Redux is a popular state management library that can help manage complexity in large React applications like e-commerce projects. In this post, we'll walk through a simple Redux store setup for an e-commerce site.

Why Use Redux for E-commerce?

For large e-commerce sites with lots of products, categories, cart functionality, etc. - the state can get difficult to manage with React alone.

Redux provides a central store to keep state:

  • Centralized - State lives in one place, easier to debug

  • Predictable - Actions and reducers control state changes

  • Flexible - Works well with React and other libraries

This makes Redux a great fit for e-commerce.

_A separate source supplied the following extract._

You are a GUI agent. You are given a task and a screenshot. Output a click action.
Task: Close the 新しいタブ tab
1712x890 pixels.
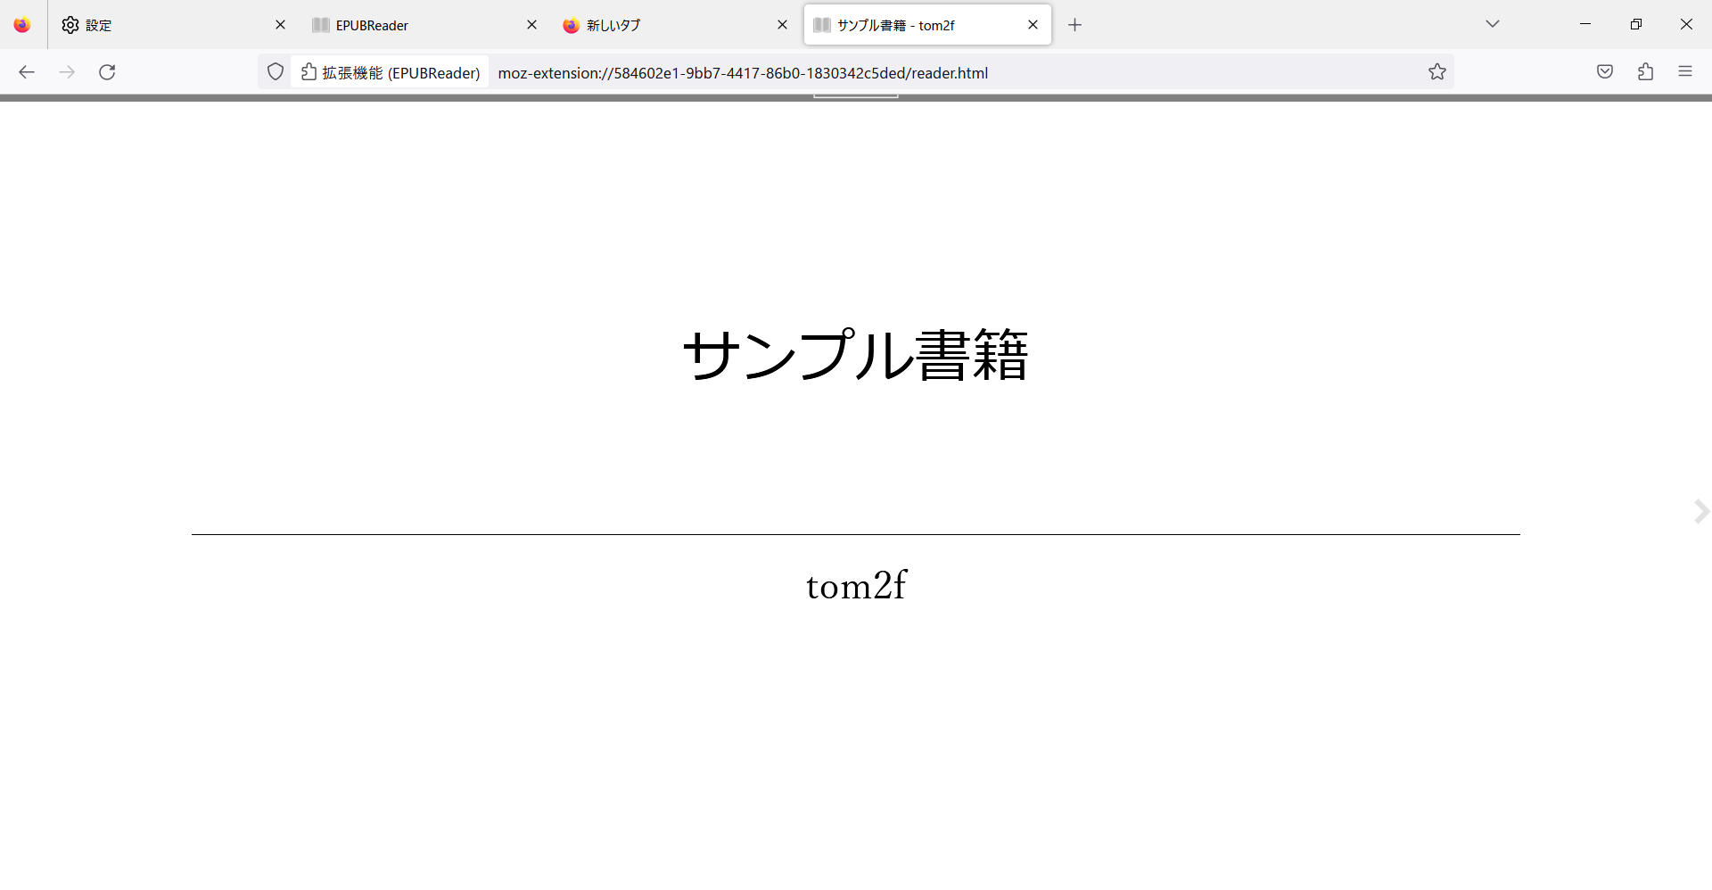pos(782,24)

Step 1 - Install Redux Dependencies

We'll need the core Redux library and React Redux to integrate with React:

npm install redux react-redux

Step 2 - Create a Reducer

The reducer is a function that determines state changes. For our store, we'll have a simple reducer to handle products:

// reducers/productReducer.js

const initialState = {
  products: []  
}

export default function productReducer(state = initialState, action) {
  switch(action.type) {
    case 'FETCH_PRODUCTS': 
      return {...state, products: action.payload} 
    default:
      return state
  }
}

The reducer returns a new state based on the action type. This is the immutable Redux pattern.

Step 3 - Set Up the Store

The store brings the reducer and state together:

// store.js

import { createStore } from 'redux'
import productReducer from './reducers/productReducer'

const store = createStore(productReducer)

export default store

We pass the root reducer into createStore() to instantiate the Redux store.

Step 4 - Provide the Store to React

The <Provider> component makes the Redux store available to connected React components:

// index.js

import React from 'react'
import ReactDOM from 'react-dom'
import { Provider } from 'react-redux'
import store from './store'

ReactDOM.render(
  <Provider store={store}>
    <App />
  </Provider>,
  document.getElementById('root')
)

Now any component can access the Redux state!

Recap

That covers a basic Redux integration for React e-commerce apps. The key steps are:

  • Install Redux and React Redux

  • Create a reducer function to manage the state

  • Instantiate the store from the reducer

  • Make the store available via the Provider component

There's a lot more we could do, like handling asynchronous actions and managing more state slices. But this gives a solid starting point for managing state with Redux in an ecommerce app.